[ACTIVITY 1]
Summarize the passage on anti-IgLON5 disease in two sentences.
[ACTIVITY 2]
Return everything in the passage on anti-IgLON5 disease from "Serum studies show" down to "examination in more than half the cases.", word for word.

[PASSAGE]

************

Anti-IgLON5 disease is a neurodegenerative autoimmune disease. It is marked by parasomnias and chorea - an involuntary movement disorder.



Pathophysiology 
The IgLON proteins are a family of five cell-adhesion molecules IgLON 1, 2, 3, 4 & 5, which assist in neuronal growth and connections among nerve cells. and help in brain evolution and maturation to maintain integrity of the blood brain barrier.

Abnormal pTau deposits seen in several brains, brain stems and upper cervical cords shown by neuro-immuno-histochemistry studies of brain tissue from these regions without inflammatory cells differentiate this entity from other autoimmune encephalitis.

IgLON5 refers to a cell surface protein involved in promoting connections among nerve cells. Prevalence of the HLA-DRB1*10:01 allele was greatly increased in people with anti-IgLON5 disease. The sleep problems seen in this disorder are insomnia, sleep related abnormal movements called parasomnias which may be seen in both REM  and NREM sleep and poor efficiency of sleep. Respiratory problems related to sleep disorder such as obstructive sleep apnea (OSA) and jerky stertorous breathing were noted in more than half the cases.

Diagnosis

Serum studies show IgLON5 antibodies in almost all patients while the presence of CSF antibodies is more sporadic, occurring in ~50% of cases. Additional findings may be Oligoclonal bands(OCB), a few leukocytes and a slight rise in proteins, with otherwise normal CSF examination in more than half the cases.

If tau, p-tau or beta-amyloid are found then they indicate the neuropathology of the disorder, thereby distinguishing it from other autoimmune encephalitis.

Brain Imaging 
MRI scans of the brain show brain stem atrophy in half the cases and changes in  brain regions having tau-pathy in one fifths, FDG Positron emission scans-(FDG - PET)show hyper-metabolism in region of tau-pathy in half the cases correlating well with the clinical features.

************

[RAW DATA]
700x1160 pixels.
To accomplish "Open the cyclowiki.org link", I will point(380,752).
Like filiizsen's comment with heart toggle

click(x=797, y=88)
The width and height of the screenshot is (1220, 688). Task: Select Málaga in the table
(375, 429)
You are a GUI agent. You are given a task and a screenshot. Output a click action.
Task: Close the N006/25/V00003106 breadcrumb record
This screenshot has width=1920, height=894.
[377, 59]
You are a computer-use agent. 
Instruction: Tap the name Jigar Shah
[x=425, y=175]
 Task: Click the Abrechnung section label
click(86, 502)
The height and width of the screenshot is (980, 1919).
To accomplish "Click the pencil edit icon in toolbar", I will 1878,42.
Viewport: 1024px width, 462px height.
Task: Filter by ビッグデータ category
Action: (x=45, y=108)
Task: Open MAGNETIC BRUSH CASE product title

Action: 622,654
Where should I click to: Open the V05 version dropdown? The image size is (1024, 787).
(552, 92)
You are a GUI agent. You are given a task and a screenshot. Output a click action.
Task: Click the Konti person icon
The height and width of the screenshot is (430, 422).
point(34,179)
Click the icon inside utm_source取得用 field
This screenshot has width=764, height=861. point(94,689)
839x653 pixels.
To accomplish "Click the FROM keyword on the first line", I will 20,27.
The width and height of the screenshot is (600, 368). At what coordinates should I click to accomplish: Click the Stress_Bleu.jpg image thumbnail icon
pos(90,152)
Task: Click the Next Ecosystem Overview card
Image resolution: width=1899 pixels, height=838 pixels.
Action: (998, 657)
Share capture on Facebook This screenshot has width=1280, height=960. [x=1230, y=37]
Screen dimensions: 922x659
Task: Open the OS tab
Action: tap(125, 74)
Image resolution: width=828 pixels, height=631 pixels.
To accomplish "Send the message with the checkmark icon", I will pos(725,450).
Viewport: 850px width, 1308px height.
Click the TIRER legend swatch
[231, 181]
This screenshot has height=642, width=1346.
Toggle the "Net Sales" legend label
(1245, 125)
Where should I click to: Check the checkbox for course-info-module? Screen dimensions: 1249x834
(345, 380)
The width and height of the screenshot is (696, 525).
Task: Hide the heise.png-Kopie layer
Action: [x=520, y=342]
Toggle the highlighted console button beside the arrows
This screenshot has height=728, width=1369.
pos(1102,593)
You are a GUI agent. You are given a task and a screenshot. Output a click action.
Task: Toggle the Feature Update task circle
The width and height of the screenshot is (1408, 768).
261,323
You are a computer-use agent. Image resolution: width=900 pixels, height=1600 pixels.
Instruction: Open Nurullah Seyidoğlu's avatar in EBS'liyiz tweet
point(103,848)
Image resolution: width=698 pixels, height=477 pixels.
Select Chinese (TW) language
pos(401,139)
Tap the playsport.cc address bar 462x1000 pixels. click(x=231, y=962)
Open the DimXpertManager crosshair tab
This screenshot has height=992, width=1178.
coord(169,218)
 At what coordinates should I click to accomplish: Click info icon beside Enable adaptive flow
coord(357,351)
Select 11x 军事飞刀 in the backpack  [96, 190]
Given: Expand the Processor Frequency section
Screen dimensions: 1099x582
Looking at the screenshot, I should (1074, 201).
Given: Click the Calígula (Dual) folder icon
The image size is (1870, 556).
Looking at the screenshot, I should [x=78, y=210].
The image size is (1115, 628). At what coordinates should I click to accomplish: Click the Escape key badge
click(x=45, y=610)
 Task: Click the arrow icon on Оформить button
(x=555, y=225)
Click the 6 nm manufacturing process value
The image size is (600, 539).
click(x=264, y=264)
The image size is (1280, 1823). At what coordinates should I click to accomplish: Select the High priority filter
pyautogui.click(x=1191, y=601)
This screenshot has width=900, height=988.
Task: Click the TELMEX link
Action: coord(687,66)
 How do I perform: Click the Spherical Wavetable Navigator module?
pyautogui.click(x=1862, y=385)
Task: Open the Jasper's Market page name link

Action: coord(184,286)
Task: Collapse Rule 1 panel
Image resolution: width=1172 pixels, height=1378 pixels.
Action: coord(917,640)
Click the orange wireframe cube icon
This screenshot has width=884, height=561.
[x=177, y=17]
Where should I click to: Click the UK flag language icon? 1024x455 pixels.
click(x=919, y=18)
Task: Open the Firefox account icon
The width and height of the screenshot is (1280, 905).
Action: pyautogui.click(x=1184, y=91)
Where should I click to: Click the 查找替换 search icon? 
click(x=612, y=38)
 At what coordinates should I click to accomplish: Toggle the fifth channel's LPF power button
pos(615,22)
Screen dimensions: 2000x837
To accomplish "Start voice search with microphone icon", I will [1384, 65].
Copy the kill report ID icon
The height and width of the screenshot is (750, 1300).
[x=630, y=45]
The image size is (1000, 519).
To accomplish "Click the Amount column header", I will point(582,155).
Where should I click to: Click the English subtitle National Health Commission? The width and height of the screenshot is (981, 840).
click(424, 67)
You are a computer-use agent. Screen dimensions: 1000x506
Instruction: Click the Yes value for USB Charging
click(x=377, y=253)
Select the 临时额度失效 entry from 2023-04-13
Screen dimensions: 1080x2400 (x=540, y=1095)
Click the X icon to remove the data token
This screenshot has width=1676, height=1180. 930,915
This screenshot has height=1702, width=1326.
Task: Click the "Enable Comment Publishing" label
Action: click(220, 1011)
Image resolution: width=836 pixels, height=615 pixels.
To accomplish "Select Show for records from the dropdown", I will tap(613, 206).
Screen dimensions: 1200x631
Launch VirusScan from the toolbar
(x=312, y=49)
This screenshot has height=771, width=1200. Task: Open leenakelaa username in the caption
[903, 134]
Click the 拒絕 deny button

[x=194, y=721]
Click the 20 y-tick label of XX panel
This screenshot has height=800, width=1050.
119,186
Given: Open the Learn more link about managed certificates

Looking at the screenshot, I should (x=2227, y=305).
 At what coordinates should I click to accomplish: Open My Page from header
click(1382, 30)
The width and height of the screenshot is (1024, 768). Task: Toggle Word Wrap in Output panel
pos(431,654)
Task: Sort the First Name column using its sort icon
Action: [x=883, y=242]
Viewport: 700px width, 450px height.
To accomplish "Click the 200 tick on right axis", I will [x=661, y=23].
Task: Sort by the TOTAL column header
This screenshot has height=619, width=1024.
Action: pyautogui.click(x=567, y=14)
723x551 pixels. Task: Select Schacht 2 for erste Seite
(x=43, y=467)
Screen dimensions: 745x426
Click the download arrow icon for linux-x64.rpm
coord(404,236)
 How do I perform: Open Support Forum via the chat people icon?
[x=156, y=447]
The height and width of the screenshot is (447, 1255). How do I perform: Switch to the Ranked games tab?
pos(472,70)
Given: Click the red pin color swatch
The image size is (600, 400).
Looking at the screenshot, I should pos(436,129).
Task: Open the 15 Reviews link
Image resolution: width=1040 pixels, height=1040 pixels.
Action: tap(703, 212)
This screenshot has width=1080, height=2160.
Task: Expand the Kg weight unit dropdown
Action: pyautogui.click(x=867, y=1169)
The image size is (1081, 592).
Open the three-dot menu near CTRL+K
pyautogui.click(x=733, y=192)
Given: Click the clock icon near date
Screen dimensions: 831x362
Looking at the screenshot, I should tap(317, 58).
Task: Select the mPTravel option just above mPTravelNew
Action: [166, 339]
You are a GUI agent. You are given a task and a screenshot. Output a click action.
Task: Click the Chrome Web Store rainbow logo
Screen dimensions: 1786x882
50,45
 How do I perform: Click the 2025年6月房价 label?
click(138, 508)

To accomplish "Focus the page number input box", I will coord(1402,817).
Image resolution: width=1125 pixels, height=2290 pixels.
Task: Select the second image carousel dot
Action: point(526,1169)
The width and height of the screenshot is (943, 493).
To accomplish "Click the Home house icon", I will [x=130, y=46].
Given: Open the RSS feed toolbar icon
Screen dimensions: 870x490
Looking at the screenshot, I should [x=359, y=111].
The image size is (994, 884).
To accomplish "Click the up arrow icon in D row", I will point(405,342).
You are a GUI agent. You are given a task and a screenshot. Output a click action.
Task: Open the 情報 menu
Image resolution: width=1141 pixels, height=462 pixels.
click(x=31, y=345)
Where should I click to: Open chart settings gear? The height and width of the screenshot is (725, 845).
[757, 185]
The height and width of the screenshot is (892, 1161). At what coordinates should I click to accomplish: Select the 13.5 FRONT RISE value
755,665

************

[WRITTEN SOLUTION 1]
Anti-IgLON5 disease is a neurodegenerative autoimmune disease marked by parasomnias and chorea. Abnormal tau deposits without inflammatory cells set it apart from other autoimmune encephalitis, and IgLON5 antibodies appear in the serum of almost all patients.

[WRITTEN SOLUTION 2]
Serum studies show IgLON5 antibodies in almost all patients while the presence of CSF antibodies is more sporadic, occurring in ~50% of cases. Additional findings may be Oligoclonal bands(OCB), a few leukocytes and a slight rise in proteins, with otherwise normal CSF examination in more than half the cases.